Sports' Monster Presence

Steve Klein on online advertising
If you enjoy major sports programming, then get ready for a monster presence by careers site Monster.com. Starting with Bowl Championship Series games on Jan. 1-3, Monster.com will launch a new marketing campaign appropriately titled "Never Settle." The campaign will continue with Super Bowl XXXVI on Feb. 3 and conclude during NBC's coverage of the Winter Olympic Games, Feb. 8-24 in Salt Lake City, Utah. Monster.com provides career-related content for the Nos. 1 and 2 Internet portals, AOL and MSN, and also has a co-branded career site on the No. 1 sports site, ESPN.com.
[ Discuss THIS item | See ALL Tidbits discussions ]

Posted 8:08 PM US Eastern Time | perma-link to item below

Art Online

Norbert Specker on watching the trends
The history of media is hugging the history of art for many good reasons. What is most daring and allows a glimpse into possible media futures usually does happen in the vibrant art field. The round-up in the New York Times on online art developments is rather lacking in passion and focused on the economical perspective. However, the pointers to various art projects are very helpful and for a mind shifting afternoon start with Martin Wattenberg's Idea Line, an attempt to chronicle online art projects while providing access to the various sites. You will also love Jim Andrew's Vispo site (try "Nio") if you think interactivity is more than a "mailto:" option.
[ Discuss THIS item | See ALL Tidbits discussions ]
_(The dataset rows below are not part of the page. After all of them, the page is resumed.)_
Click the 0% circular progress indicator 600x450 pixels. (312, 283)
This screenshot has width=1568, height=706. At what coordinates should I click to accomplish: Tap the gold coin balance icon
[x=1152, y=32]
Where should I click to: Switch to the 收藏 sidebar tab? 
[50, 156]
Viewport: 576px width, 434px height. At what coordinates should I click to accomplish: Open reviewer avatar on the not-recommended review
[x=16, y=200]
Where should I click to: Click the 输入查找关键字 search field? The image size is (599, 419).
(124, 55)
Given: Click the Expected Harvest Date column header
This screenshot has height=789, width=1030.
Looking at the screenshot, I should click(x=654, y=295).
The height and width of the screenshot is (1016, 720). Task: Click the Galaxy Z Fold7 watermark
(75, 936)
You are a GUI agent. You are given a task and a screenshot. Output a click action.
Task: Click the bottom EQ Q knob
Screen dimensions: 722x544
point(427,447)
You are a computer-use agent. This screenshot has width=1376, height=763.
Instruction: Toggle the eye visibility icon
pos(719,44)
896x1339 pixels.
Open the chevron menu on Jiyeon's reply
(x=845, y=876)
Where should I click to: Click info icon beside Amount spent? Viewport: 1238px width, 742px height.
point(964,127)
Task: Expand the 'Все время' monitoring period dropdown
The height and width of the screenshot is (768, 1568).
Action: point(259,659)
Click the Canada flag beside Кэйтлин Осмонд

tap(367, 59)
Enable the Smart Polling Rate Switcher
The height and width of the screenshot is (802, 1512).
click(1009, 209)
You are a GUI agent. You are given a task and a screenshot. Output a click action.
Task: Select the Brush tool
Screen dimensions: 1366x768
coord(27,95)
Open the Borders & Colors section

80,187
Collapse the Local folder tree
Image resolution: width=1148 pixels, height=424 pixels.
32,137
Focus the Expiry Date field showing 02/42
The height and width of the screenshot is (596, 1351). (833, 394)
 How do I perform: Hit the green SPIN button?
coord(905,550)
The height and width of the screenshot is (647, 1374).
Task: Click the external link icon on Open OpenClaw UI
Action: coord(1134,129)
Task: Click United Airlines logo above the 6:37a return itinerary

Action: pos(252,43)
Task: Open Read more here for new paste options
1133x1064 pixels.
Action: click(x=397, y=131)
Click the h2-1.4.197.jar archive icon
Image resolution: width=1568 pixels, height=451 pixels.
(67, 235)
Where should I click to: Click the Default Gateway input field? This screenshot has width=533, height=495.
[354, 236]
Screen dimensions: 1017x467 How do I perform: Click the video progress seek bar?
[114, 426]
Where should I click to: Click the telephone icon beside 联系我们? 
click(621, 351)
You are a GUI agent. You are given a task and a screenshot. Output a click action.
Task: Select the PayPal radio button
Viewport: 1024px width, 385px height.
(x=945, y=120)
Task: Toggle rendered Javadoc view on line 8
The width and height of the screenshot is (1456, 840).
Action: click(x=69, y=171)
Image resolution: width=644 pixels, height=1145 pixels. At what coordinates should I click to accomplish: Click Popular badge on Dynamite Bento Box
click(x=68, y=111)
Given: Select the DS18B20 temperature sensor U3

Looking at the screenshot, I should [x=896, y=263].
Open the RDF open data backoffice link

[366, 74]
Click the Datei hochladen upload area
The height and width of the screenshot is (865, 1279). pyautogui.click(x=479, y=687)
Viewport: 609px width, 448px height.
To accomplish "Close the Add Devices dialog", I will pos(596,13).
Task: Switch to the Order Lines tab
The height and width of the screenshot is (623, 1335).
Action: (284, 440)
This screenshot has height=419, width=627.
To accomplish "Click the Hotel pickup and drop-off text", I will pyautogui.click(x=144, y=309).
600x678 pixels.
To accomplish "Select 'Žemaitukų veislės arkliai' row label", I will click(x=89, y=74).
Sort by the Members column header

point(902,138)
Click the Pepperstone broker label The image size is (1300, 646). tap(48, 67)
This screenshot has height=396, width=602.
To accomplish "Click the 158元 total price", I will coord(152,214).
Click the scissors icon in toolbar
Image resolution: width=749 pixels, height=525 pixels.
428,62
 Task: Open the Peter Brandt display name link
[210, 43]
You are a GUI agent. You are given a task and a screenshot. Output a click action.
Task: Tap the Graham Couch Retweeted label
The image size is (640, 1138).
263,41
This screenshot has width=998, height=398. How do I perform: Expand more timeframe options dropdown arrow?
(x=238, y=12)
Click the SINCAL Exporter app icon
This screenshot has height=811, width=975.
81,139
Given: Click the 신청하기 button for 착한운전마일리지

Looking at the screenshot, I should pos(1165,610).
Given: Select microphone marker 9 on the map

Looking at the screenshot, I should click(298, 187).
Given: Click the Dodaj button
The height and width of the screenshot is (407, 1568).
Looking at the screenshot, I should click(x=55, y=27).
Posted 8:02 PM US Eastern Time | perma-link to item below

Is Spam a Threat to E-mail News Delivery?

Paul Grabowicz on online media
Some online news companies are using e-mail to deliver news alerts and HTML versions of their front pages — a possible answer to anemic pageview counts and banner ad performance at websites. But these efforts could be buried by a growing avalanche of junk e-mail that is turning off Internet users. The New York Times reports that the amount of spam e-mail has increased significantly and is expected to more than double in the next five years. Advertisers say the response rate to even targeted e-mail marketing campaigns is plunging as a result.
[ Discuss THIS item | See ALL Tidbits discussions ]

Posted 1:57 AM US Eastern Time | perma-link to item below

E-mail News' Boring Subject Lines

Steve Outing on e-mail alerts
I subscribe to a bunch of e-mail breaking-news alert services. (One would do for most people, but I track how the various news providers handle major stories.) Most of them, I've noticed, make the same mistake: They have mundane, non-descriptive subject lines such as "Breaking News" and "America Fights Back: The Latest." This means that recipients of the e-mail alerts must open the messages to see what they're about. This is a common e-mail publishing mistake, yet news organizations (that should know better) like CNN.com, ABCNews.com, and Yahoo! News continue to make it. Getting it right — by including a very short headline in the subject line — are CBS Marketwatch, WSJ.com, and MSNBC.com.

Why is this important? Because many e-mail inboxes are overflowing, and harried e-mail users review subject lines before opening a message. Having the same wording ("Breaking news") on every message doesn't encourage the recipient to open the mail as much as does something more descriptive. (You could even argue that a subject line is all a subscriber needs to see, especially on an important story — say, "Bin Laden found dead" — where there are yet no further details available.)
[ Discuss THIS item | See ALL Tidbits discussions ]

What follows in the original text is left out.